= Number One Yixing Factory =

Chinese teapot factory

Yixing Factory Number One is the oldest teapot factory in China. The factory houses skilled artisans who set strict standards for their work.

==History==
In 1918, the Jiangsu Provincial Ceramics Factory was established for the production of pottery using Yixing clay. By 1932, more than 600 craftspeople worked in Yixing. During the Japanese invasion, the artists scattered and many subsequently died. Under the People's Republic of China government, industry began to revive. In 1954, 59 potters began the Zisha production group of the Shushan workshop with funding from the Tangdu Pottery co-operative. The government established Factory No. 1 in April 1958. Before that time, no proper ranking existed for the craftsmen. Every maker mined, mixed and took courses and exams to be recognised. It took about three years of training to advance through the system. At each stage the craftsmen were required to complete a test to attain a new title. The craftsmen would begin as an 'Assistant Master Craftsman', then ascend through the ranks of 'Master Craftsman', 'Senior Master Craftsman' and finally 'National Master Craftsman'. Their signature product was artisan-crafted teapots.

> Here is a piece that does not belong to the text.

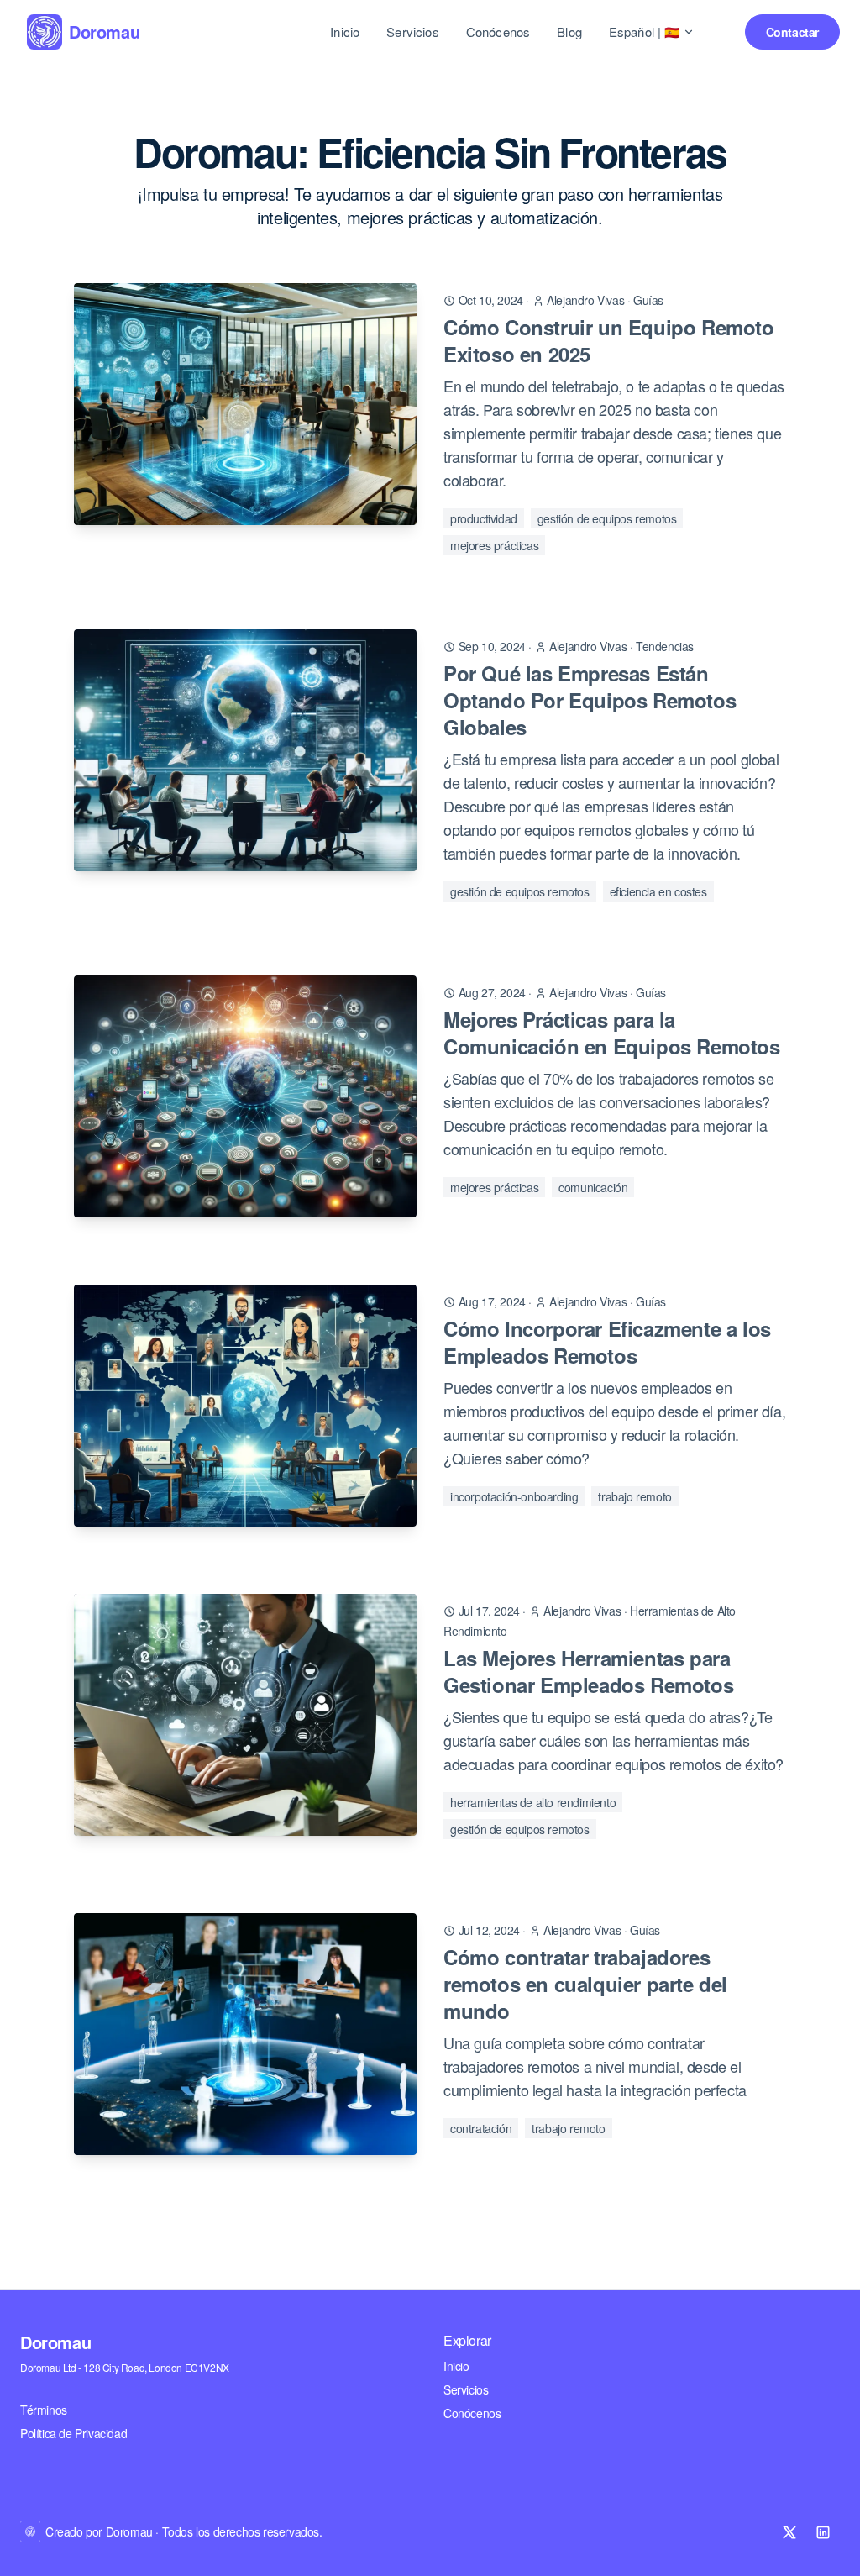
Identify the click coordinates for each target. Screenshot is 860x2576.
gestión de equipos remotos (607, 518)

Starting in 1966, the Cultural Revolution led Factory No. 1 to begin to produce utilitarian pots in a style known as shui ping hu in vast numbers. Instead of having the name of the craftsman who made the pot on the bottom, these pots had characters that represented Yixing. During this time, the factory walls were filled with slogans painted in red that insisted that art was for the people and not for self-aggrandizement. Many connoisseurs still prize these pots for their simplicity and quality.

With the end of the Cultural Revolution, new ranks for craftsmen were subsequently introduced in the 1970s:
- Technician (Xing-siu)
- Craftsman (Jishuyuan or Gongyi meishuyuan)
- Craftsman (Minjian yiren) – independent potters
- Assistant Master craftsman (Zhuli gongyishi)
- Master craftsman (Gongyishi)
- Senior Master craftsman (Gaoji gongyishi)
- Provincial Grandmaster
- Grandmaster craftsman.

Today, teapots produced by the factory are diverse and creative; masters have resumed signing their work and their creations are in high demand. Waits for a master craftsman's commissioned pot can reach up to two years.

===Notable artists===
Gu Jingzhou, one of the founders and deputy director of Research and Technology at the factory, was an accomplished master artist. His teapots have sold for up to $US 2 million. Jiang Rong was a Grand Master whose teapots emulated nature. Ren Ganting (1889–1968), an ambidextrous artist who created natural forms, participated in the National Labour Heroes Convention. Pei Shimin (1892–1979) started making teapots at age 14. Zhu Kexin (1904–1986) began making teapots before the war and worked in the Jiangsu factory as a youth. He has since received many honours.

==Other factories==
Yixing Factory No. 2 was formed in 1984 by brothers Xu Siew Tang and Xu Han Tang, both master craftsmen. They managed to lure some craftsmen and women from Factory No. 1 to join them.